A federal judge blocked the Department of Government Efficiency (DOGE) from accessing sensitive personal information at the Social Security Administration.
U.S. District Judge Ellen Lipton Hollander granted a preliminary injunction Thursday (April 17) that vacated and superseded a temporary restraining order she issued March 20, CNBC reported Monday (April 21).
The order blocks the Social Security Administration, its agents and its employees from granting access to Social Security numbers, medical records, mental health records, employer and employee payment records, employee earnings, addresses, bank records, tax information and family court records, according to the report.
It also orders DOGE to delete all non-anonymized personally identifiable information in its possession since Jan. 20, remove any software installed on Social Security Administration systems since Jan. 20, and stop accessing the agency’s computer or software code, the report said.

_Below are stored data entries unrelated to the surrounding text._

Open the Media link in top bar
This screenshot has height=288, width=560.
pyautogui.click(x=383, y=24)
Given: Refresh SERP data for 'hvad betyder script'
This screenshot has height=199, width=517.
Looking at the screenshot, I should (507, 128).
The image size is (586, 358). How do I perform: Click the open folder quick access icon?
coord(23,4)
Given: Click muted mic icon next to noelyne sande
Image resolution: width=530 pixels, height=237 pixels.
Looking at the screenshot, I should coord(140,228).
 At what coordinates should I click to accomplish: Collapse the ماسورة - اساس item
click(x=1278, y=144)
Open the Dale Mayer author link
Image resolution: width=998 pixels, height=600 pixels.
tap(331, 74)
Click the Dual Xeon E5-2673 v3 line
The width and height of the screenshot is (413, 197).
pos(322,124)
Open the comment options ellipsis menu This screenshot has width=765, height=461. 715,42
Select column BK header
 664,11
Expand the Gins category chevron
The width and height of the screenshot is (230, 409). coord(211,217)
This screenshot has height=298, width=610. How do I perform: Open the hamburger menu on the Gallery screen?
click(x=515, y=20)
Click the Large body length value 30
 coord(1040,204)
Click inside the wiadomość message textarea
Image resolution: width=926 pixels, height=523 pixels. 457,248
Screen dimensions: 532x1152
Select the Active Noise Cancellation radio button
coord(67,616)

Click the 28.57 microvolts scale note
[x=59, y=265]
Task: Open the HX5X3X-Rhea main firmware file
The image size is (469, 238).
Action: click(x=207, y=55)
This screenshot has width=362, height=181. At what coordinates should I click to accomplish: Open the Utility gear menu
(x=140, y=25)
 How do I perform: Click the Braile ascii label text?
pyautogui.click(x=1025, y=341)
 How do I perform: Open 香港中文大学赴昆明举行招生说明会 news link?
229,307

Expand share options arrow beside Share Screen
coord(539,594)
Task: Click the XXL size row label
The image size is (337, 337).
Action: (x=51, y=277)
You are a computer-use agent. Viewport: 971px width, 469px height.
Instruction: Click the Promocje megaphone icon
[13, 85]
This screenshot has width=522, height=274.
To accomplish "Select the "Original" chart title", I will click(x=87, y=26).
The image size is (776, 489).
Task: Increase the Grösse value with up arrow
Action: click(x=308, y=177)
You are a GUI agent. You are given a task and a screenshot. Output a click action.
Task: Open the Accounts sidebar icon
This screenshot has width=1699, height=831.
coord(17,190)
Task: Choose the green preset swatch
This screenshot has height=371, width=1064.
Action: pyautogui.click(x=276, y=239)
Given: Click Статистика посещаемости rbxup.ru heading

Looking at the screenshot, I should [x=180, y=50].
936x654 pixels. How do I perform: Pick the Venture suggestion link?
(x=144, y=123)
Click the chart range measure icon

DOGE staffers can access data that does not contain personally identifiable information if they have undergone training and background checks, per the report.
The President Donald Trump administration will appeal the decision, White House Assistant Press Secretary Elizabeth Huston said in the report.
“The American people gave President Trump a clear mandate to uproot waste, fraud and abuse across the federal government,” Huston said, per the report. “The Trump administration will continue to fight to fulfill the mandate.”
When issuing the temporary restraining order March 20, Hollander said the plaintiffs in the case were “likely” to succeed with their arguments that DOGE’s actions were arbitrary and violated privacy laws.
The judge said in that ruling that DOGE did not provide any reason why it needed to access the data and allowing the group access to that data would create a risk of exposing Americans’ private information.
It was reported in February that the active commissioner of the Social Security Administration, Michelle King, stepped down after a dispute over DOGE’s attempt to access the agency’s sensitive data.
On March 28, it was reported that DOGE was working on an overhaul of Social Security Administration computer systems, aiming to migrate the agency’s computer system off its longtime programming language and onto a more modern equivalent.